Participants were 148 eighth grade students, 12 to 14 years old, from a public middle school in suburban Massachusetts. This school is majority White, with about 30% of the students from low-income families and 30% on a free or reduced-price lunch program. The town where the school is located has a median income much higher than the U.S. median, and fewer than 2% of the families in the town are below poverty level (compared to about 10% in the United States). School achievement in science is slightly lower than the state average, with 35% of the students categorized as proficient or higher on the state standardized exam, the MCAS (state average = 40%). Students belonged to one of six class sections and had one of two science teachers. Students had no previous experience using microworlds with Science Assistments.

Materials and Design

Phase Change Microworld

The study was conducted in the context of students’ scientific inquiry within a physical science “microworld,” a virtual laboratory or simulation in which the student can run guided scientific experiments (cf. Sao Pedro et al., in press). In this study, we used a phase change microworld, where students explore how a particular substance, such as water, changes phases from solid to liquid to gas as it is heated. Each task in the microworld requires students to conduct experiments to determine if a particular independent variable (container size, heat level, substance amount, and cover status) affects various outcomes (melting point, boiling point, time to melt, and time to boil). For a given independent variable, students demonstrated proficiency by hypothesizing, collecting data, reasoning with tables and graphs, analyzing data, and communicating their findings. For this microworld, automated detectors of two key scientific inquiry skills—designing a controlled experiment and testing the stated hypothesis—were developed and validated (Sao Pedro et al., in press).
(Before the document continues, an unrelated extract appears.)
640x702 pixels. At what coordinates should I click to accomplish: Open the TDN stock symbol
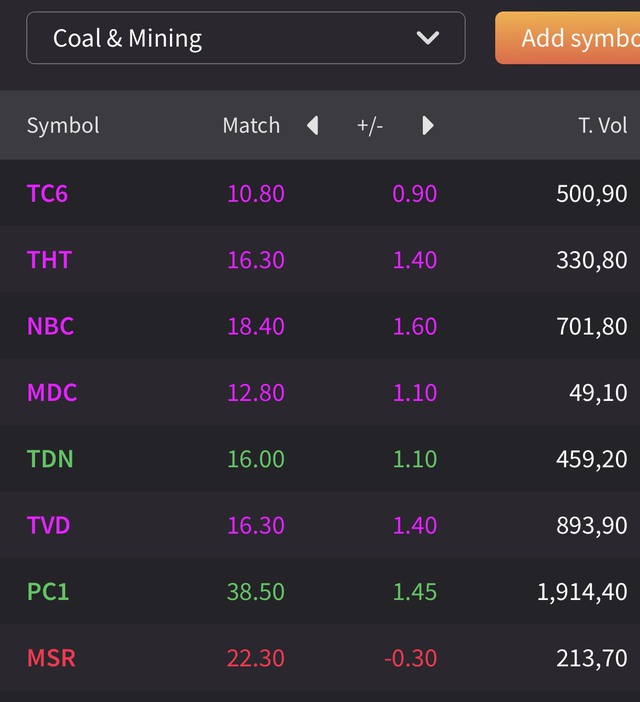(50, 459)
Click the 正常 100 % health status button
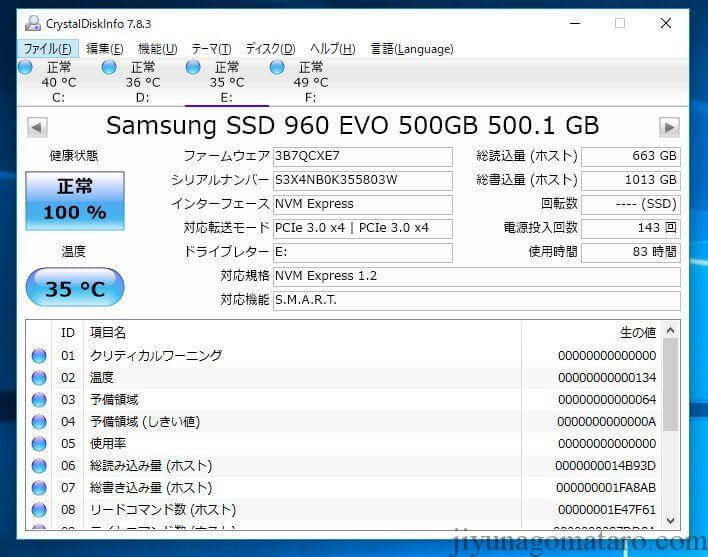Image resolution: width=708 pixels, height=557 pixels. pyautogui.click(x=75, y=200)
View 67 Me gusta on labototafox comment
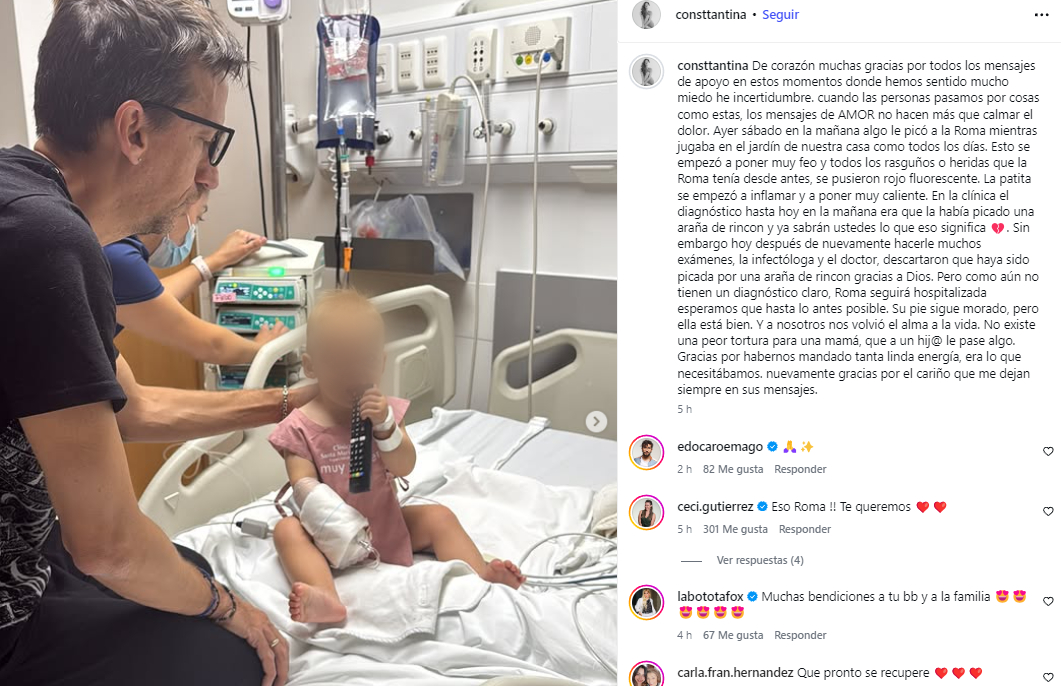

Motivation and Goal Orientation Measures

Students completed the Patterns of Adaptive Learning Scales (PALS) survey (Midgley et al., 2000) in class as baseline data collected at the beginning of the school year, 3 months prior to using the phase change microworld. We analyze data from two scales capturing students’ goal orientation and their beliefs and attitudes toward learning. The first is the Personal Achievement Goal Orientation (PALS1), including learning goal orientation, the goal of developing skill or learning (five items), performance–approach goal orientation, the goal of demonstrating competence (five items), and performance–avoid goal orientation, the goal of avoiding demonstrating incompetence (four items). The second scale measures Academic-Related Perceptions, Beliefs, and Strategies (PALS4), including academic efficacy (five items), avoiding novelty (five items), disruptive behavior (five items), self-presentation of low achievement, the desire to prevent peers from knowing how well the student is performing (seven items), and skepticism about the relevance of school for future success (six items). Each item has a 5-point Likert-type scale, and each of the above eight subscales was calculated using the mean of each student’s answers to the items for that subscale.

Procedure

After receiving a short introduction on using the tutor and on the activity, all students were engaged in the phase change learning activities over two class periods, about 70 minutes in total. During this time, Science Assistments logged all students’ interactions within the learning environment. In the following sections, we show how we used these fine-grained interaction data to construct and validate machine-learned detectors of carelessness, based on existing detectors of systematic data collection behavior (Sao Pedro, Baker, Montalvo, Nakama, & Gobert, 2010; Sao Pedro et al., in press). Next, we analyze carelessness and its manifestation over consecutive activities, with regard to differences between students in motivation and goal orientation.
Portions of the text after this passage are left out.